**ABOUT THIS TASK**
Please give again, exactly, every line of the material from the one containing "Where should I click to: Apply" to the end, including both of those lines.

══ THE INPUT

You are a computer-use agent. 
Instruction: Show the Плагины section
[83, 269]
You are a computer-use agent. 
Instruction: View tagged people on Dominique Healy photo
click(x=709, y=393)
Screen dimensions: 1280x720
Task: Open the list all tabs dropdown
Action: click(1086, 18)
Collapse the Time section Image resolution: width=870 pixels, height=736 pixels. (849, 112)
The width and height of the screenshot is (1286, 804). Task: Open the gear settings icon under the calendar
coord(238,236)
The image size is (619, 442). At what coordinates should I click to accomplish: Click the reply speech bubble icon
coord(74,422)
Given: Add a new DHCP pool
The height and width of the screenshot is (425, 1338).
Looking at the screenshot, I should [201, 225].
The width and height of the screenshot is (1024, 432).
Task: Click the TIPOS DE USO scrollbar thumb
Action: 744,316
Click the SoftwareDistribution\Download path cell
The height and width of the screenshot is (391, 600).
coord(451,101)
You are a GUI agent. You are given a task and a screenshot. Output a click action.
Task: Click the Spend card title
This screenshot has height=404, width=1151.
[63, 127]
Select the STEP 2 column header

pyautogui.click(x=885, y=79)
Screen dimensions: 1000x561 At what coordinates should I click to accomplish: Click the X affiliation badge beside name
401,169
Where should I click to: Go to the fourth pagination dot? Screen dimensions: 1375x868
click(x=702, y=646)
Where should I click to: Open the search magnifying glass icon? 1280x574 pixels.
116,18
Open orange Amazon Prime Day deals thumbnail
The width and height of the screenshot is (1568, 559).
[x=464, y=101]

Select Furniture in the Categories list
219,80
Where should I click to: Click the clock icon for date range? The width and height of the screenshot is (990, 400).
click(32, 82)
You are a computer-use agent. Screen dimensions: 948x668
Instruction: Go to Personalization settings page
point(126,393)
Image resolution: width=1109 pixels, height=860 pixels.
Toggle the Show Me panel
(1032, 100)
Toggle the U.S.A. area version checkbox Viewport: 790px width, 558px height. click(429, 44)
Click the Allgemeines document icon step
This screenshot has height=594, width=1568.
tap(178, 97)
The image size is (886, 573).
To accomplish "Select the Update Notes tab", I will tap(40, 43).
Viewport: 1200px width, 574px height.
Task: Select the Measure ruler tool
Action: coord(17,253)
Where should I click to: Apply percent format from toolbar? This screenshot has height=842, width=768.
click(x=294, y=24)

════

**REPLY TO THE TASK**
Where should I click to: Apply percent format from toolbar? This screenshot has height=842, width=768.
click(x=294, y=24)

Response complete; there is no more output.